■ **SOURCE MATERIAL**:
▬▬▬

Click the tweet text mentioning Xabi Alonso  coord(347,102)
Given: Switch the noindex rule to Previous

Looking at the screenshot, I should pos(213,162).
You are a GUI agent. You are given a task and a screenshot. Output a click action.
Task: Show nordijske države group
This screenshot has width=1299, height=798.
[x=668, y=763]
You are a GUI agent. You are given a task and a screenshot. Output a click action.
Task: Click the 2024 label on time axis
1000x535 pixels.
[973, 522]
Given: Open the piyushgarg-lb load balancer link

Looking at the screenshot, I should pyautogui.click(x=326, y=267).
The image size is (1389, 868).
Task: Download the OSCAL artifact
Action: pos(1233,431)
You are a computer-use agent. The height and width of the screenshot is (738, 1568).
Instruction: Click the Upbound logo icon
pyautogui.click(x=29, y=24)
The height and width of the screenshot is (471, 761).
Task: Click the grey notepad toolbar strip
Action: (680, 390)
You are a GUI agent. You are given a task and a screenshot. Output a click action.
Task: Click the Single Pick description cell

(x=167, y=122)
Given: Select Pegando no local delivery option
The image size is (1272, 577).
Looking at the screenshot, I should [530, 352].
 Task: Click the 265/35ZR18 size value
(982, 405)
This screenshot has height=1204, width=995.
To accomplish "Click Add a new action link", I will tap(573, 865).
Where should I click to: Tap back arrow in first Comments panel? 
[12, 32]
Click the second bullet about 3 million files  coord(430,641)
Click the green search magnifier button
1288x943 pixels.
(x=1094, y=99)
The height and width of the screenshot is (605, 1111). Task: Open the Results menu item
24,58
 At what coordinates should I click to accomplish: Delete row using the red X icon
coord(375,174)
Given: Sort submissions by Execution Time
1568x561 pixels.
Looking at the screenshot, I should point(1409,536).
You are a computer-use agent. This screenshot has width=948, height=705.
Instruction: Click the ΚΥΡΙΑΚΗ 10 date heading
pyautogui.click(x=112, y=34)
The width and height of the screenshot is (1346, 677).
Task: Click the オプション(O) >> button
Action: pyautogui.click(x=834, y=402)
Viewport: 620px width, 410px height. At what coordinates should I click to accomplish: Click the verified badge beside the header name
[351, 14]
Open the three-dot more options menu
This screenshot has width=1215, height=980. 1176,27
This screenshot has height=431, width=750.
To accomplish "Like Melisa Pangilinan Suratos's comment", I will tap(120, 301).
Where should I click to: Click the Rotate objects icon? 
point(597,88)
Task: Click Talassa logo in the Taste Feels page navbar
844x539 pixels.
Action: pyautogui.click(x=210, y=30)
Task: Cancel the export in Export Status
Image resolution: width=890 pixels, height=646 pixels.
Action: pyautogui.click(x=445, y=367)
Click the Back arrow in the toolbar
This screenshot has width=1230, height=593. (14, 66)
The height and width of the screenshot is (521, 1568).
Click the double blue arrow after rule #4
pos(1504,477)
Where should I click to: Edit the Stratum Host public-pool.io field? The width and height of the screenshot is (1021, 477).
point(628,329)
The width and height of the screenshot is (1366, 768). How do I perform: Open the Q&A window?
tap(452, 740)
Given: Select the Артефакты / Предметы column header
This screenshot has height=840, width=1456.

▬▬▬

■ **PROMPT**: Provide the number of lines in these entries that hold the word "Select", without any accompanying text.

■ **RESPONSE**: 2